◆ Stored items:
──────

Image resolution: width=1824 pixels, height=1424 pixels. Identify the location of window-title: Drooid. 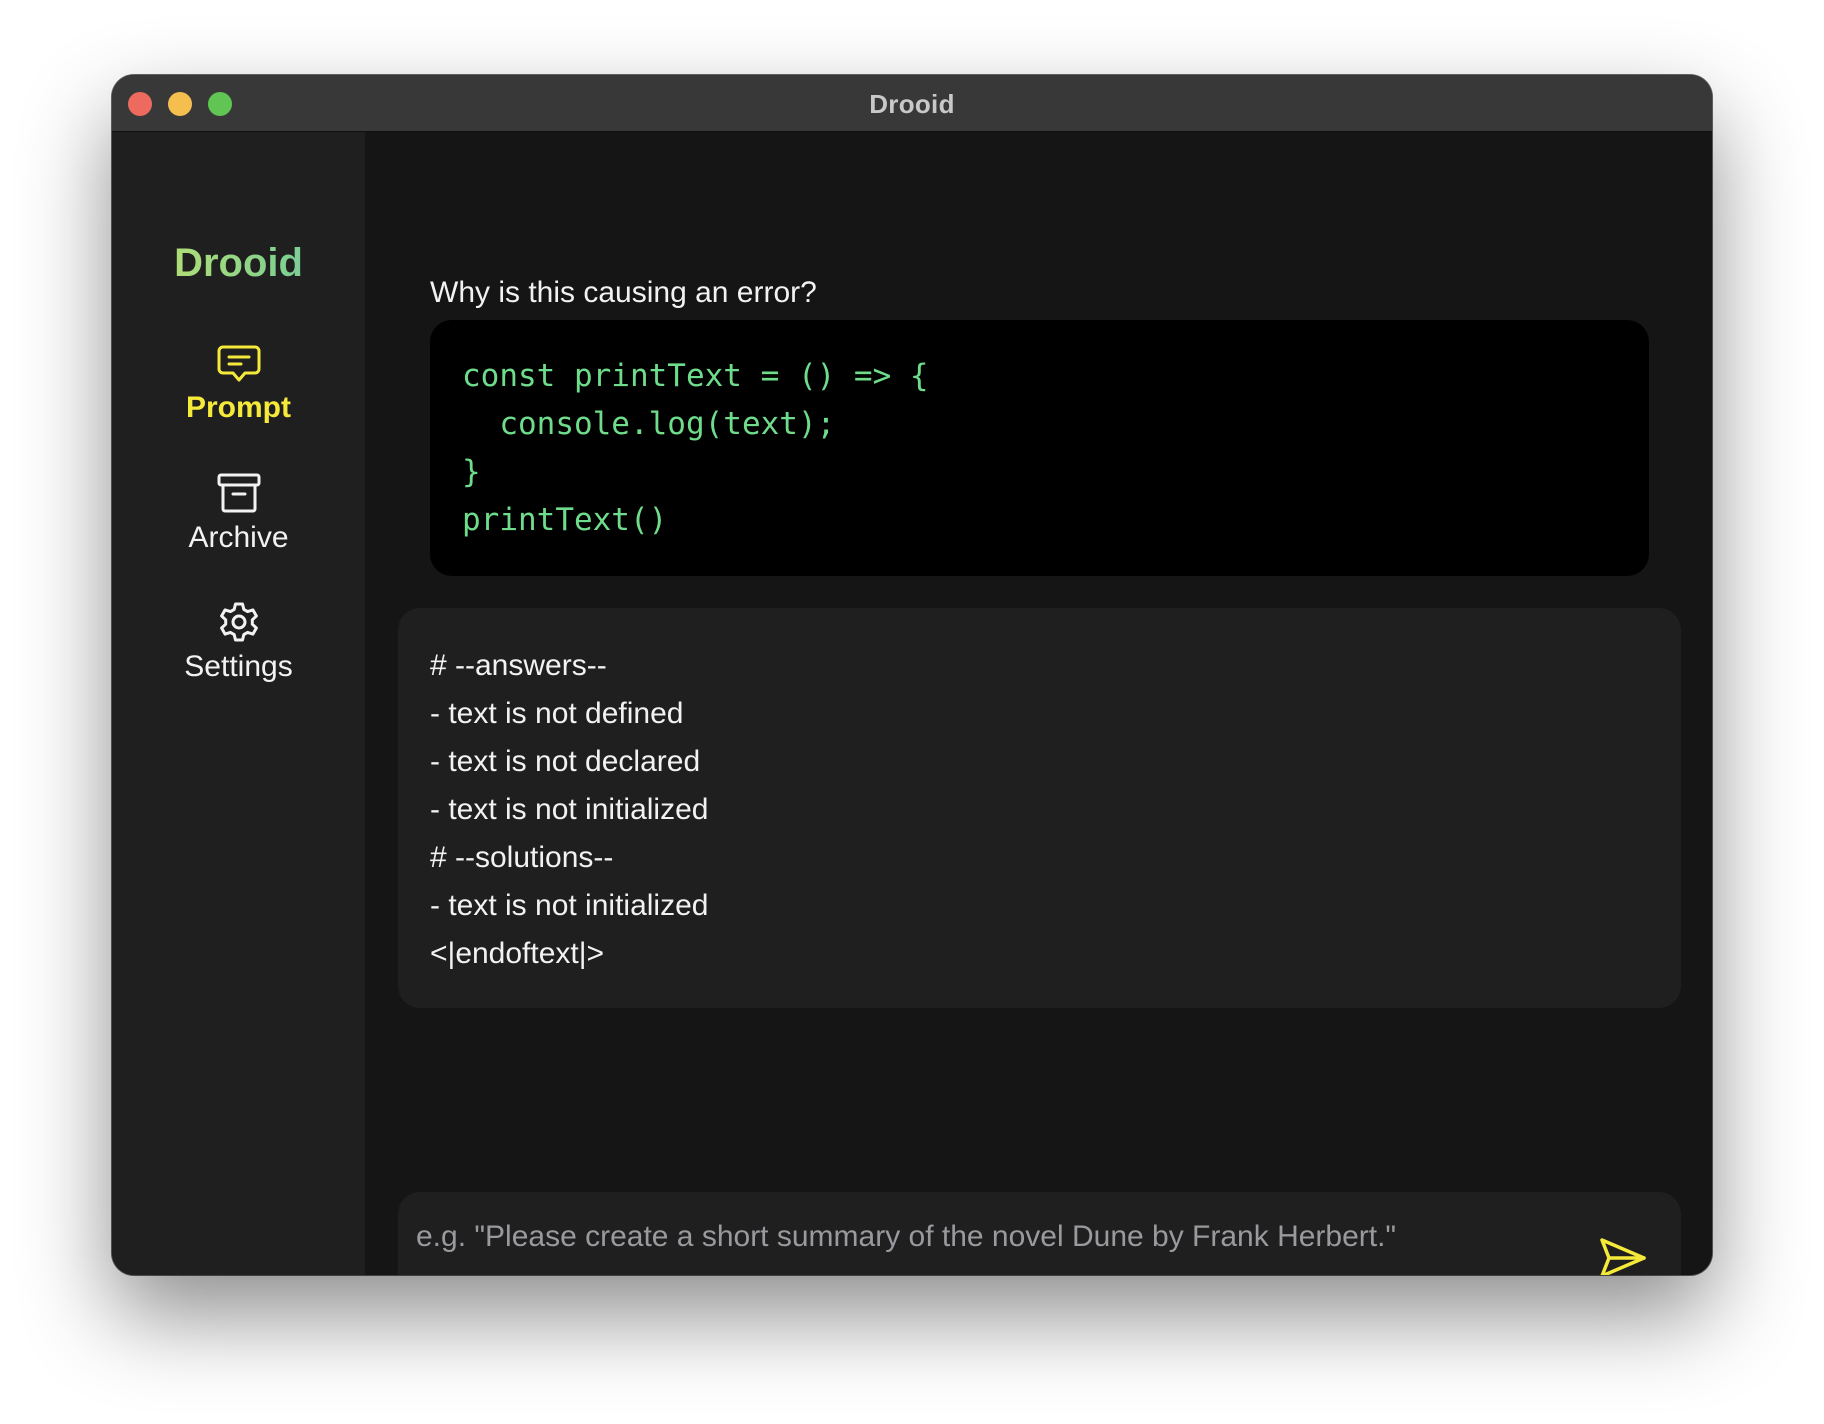
(912, 104).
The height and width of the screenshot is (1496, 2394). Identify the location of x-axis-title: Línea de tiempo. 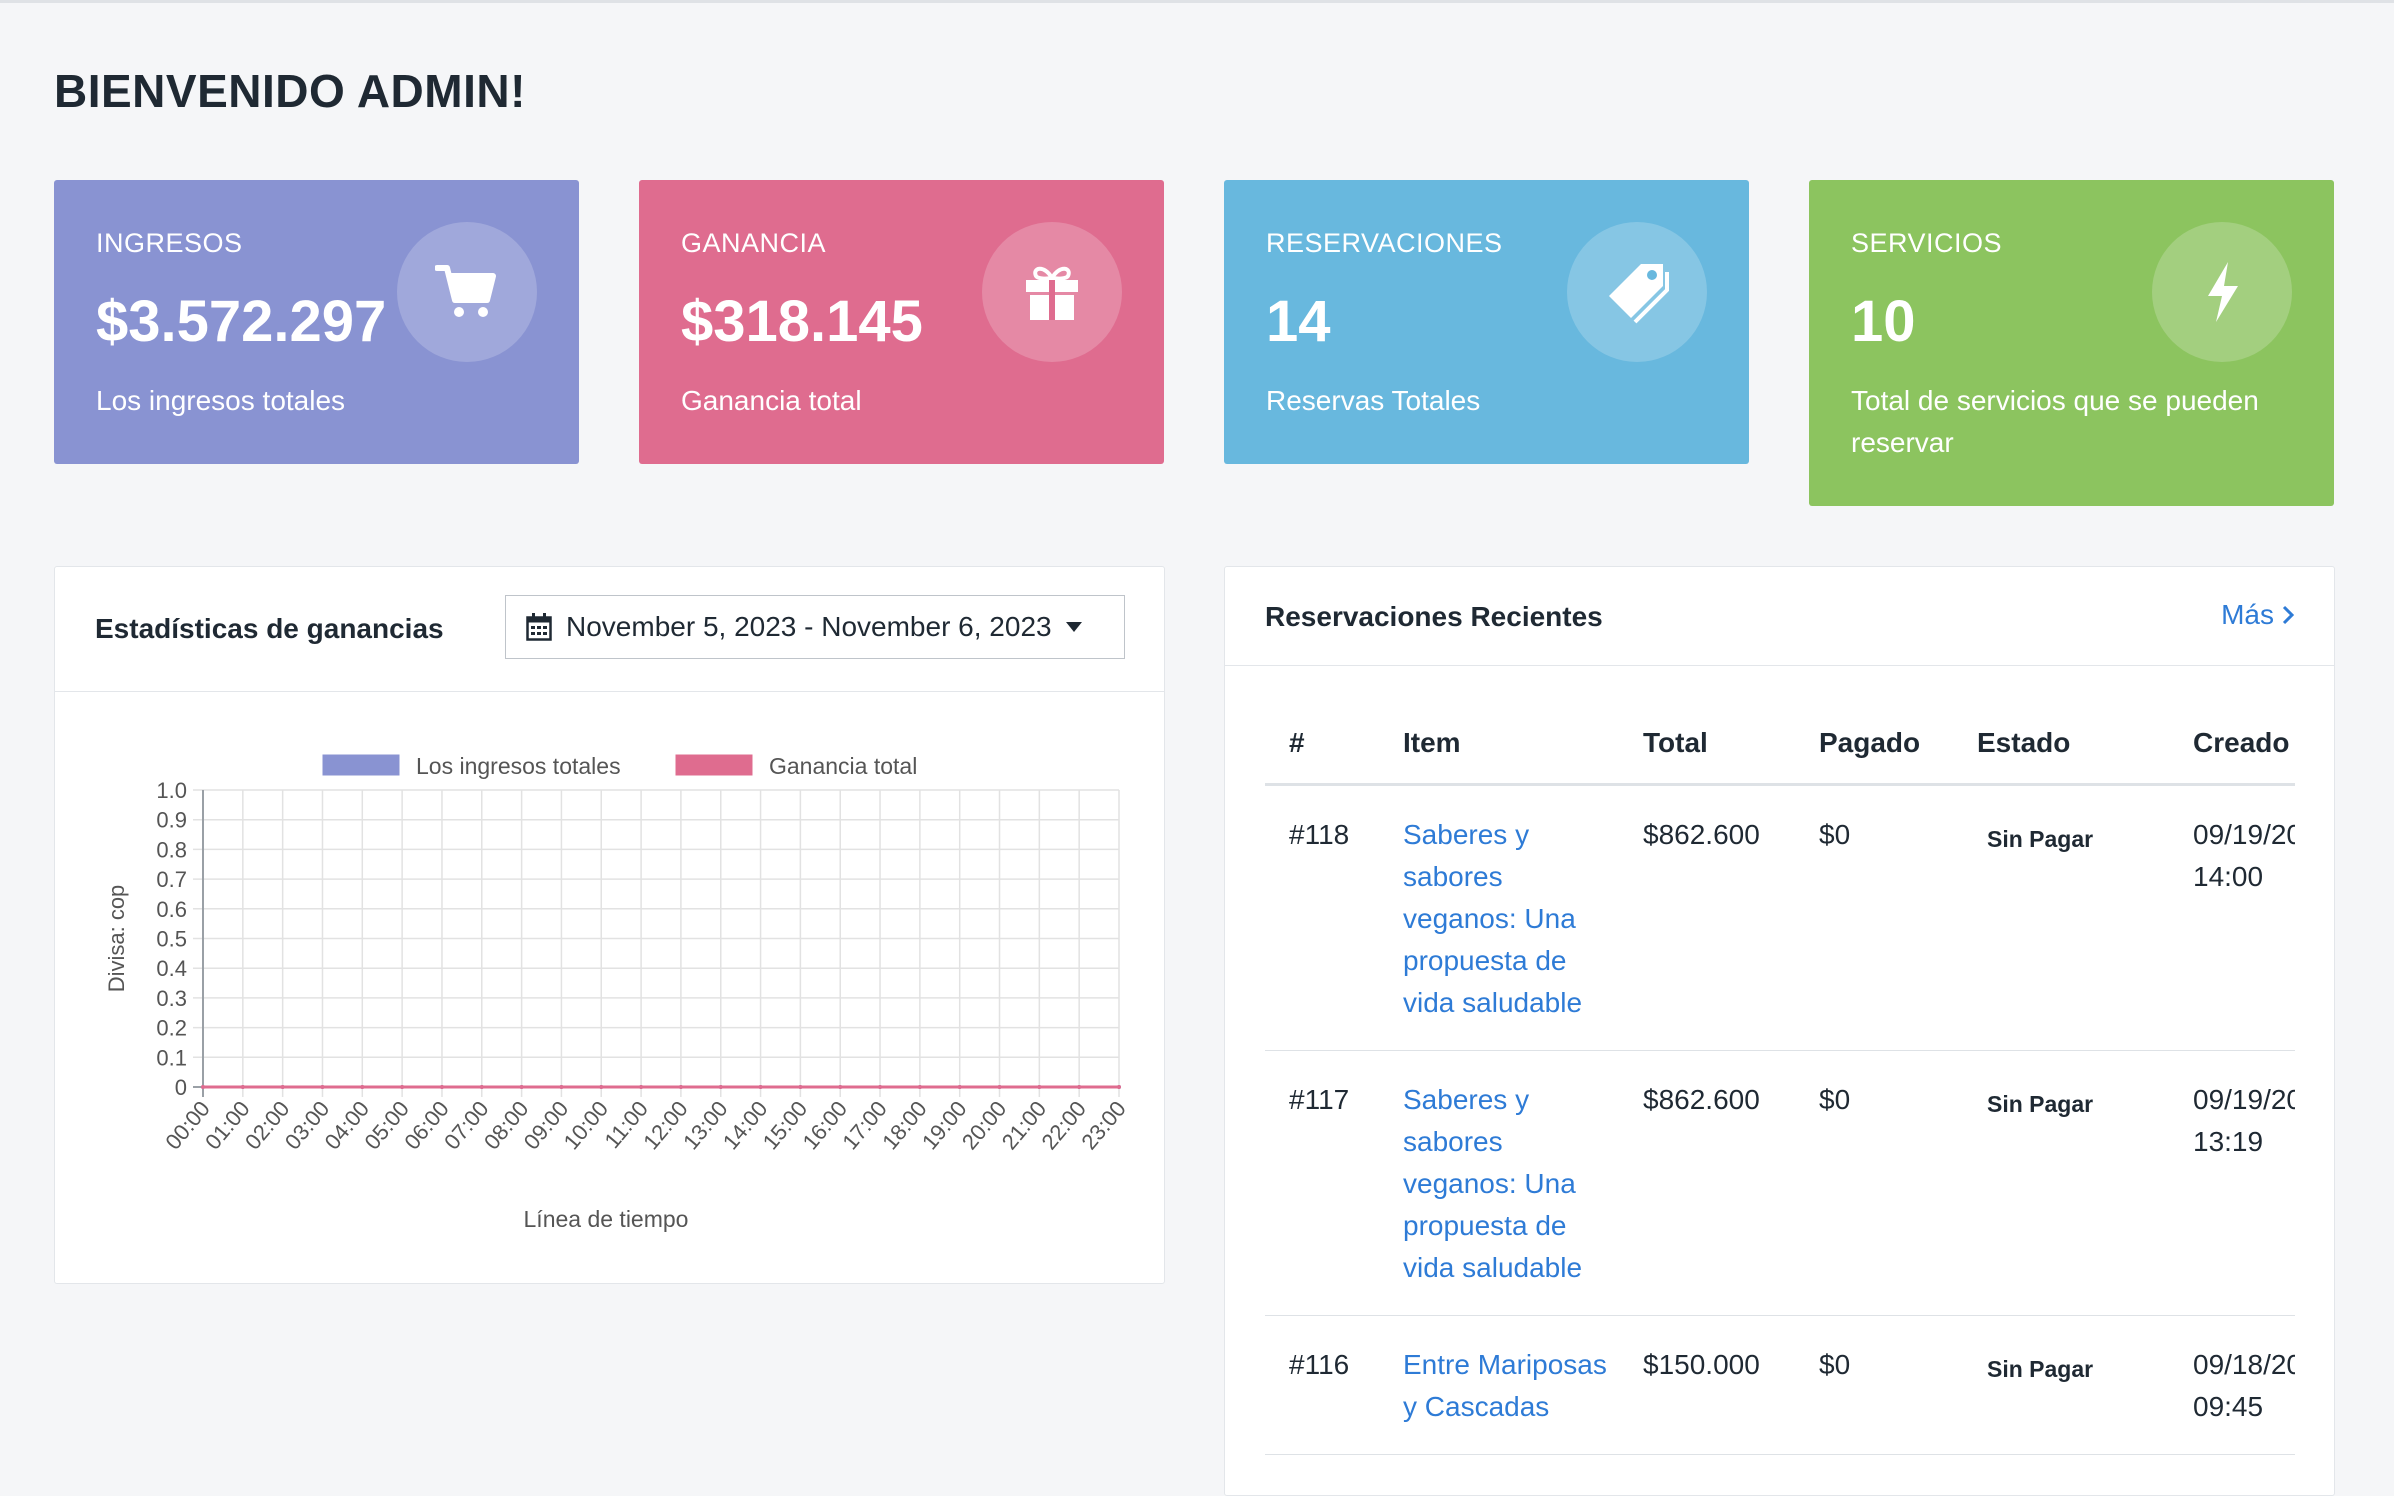
(606, 1219).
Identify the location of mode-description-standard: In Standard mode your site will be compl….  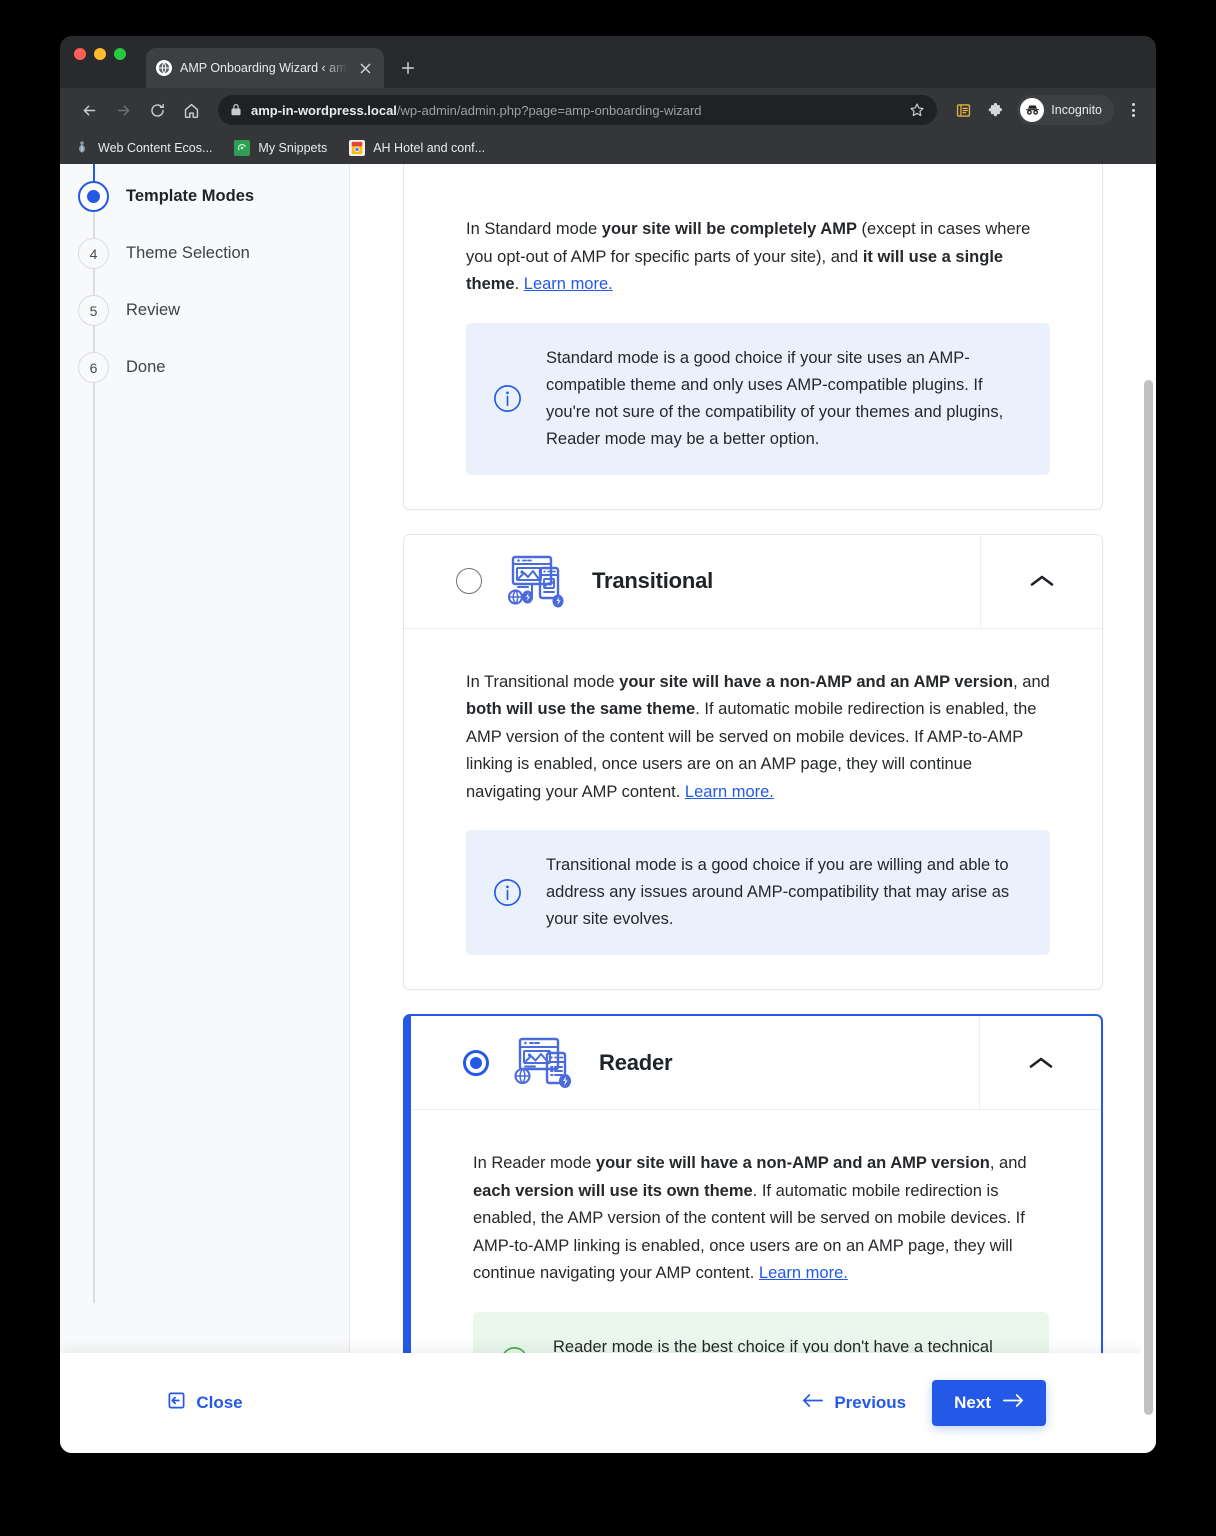
(758, 258).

──────

◆ PROBLEM DESCRIPTION:
Reproduce the records from the line containing "Identify the location of mode-description-standard: In" through the end of the records, replacing "site" with "website" and keeping all else the same. Omit the pictures.

◆ SOLUTION TO THIS PROBLEM:
Identify the location of mode-description-standard: In Standard mode your website will be compl….  
(758, 258).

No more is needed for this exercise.